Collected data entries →
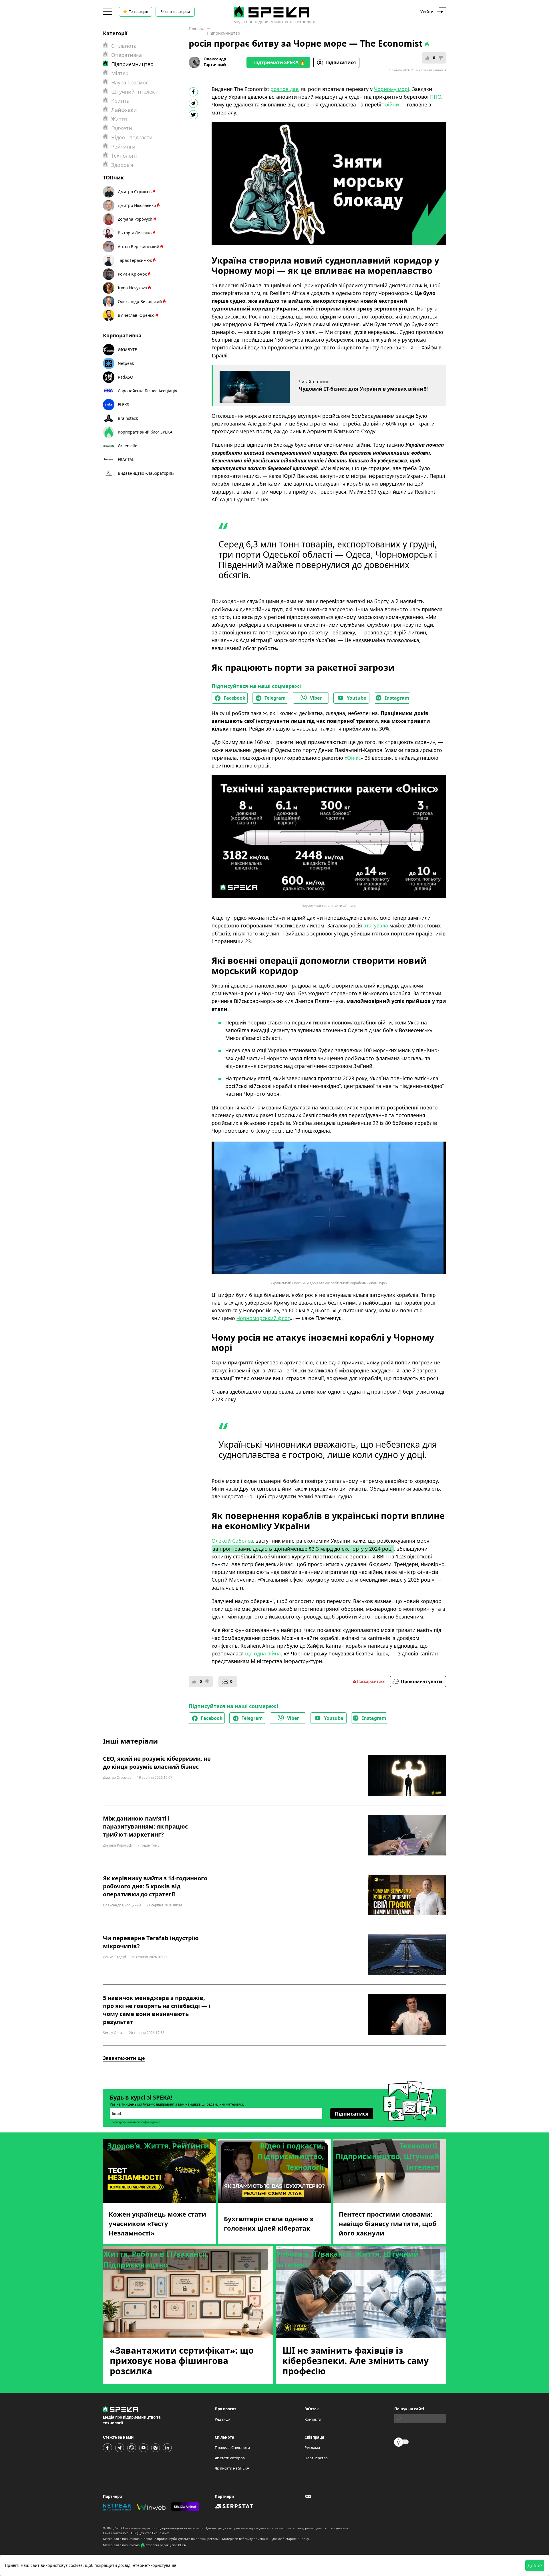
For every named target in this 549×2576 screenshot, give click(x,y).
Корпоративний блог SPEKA (145, 432)
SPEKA (119, 2528)
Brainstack (128, 418)
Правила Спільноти (232, 2447)
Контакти (313, 2419)
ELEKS (123, 404)
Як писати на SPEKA (232, 2468)
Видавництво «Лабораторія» (146, 473)
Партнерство (316, 2457)
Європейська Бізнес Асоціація (147, 390)
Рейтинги (123, 146)
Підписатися (340, 62)
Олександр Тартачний (215, 61)
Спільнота (124, 45)
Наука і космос (129, 82)
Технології (124, 155)
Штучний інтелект (134, 91)
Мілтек (119, 73)
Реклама (312, 2447)
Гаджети (121, 128)
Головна (196, 28)
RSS (308, 2496)
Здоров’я (122, 164)
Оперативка (126, 55)
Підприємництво (223, 33)
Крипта (120, 100)
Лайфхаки (124, 109)
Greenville (127, 445)
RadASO (125, 377)
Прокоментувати (421, 1681)
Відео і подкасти (132, 137)
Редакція (222, 2419)
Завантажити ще (124, 2058)
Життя (119, 119)
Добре (535, 2565)
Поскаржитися (371, 1681)
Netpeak (126, 363)
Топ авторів (138, 11)
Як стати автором (175, 11)
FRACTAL (126, 459)
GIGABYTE (127, 349)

What you are asked to do → Please repeat the lines above exactly, beginning with the line that contains "Штучний інтелект (134, 91)" and ending with the final one.

Output →
Штучний інтелект (134, 91)
Мілтек (119, 73)
Реклама (312, 2447)
Гаджети (121, 128)
Головна (196, 28)
RSS (308, 2496)
Здоров’я (122, 164)
Оперативка (126, 55)
Підприємництво (223, 33)
Крипта (120, 100)
Лайфхаки (124, 109)
Greenville (127, 445)
RadASO (125, 377)
Прокоментувати (421, 1681)
Відео і подкасти (132, 137)
Редакція (222, 2419)
Завантажити ще (124, 2058)
Життя (119, 119)
Добре (535, 2565)
Поскаржитися (371, 1681)
Netpeak (126, 363)
Топ авторів (138, 11)
Як стати автором (175, 11)
FRACTAL (126, 459)
GIGABYTE (127, 349)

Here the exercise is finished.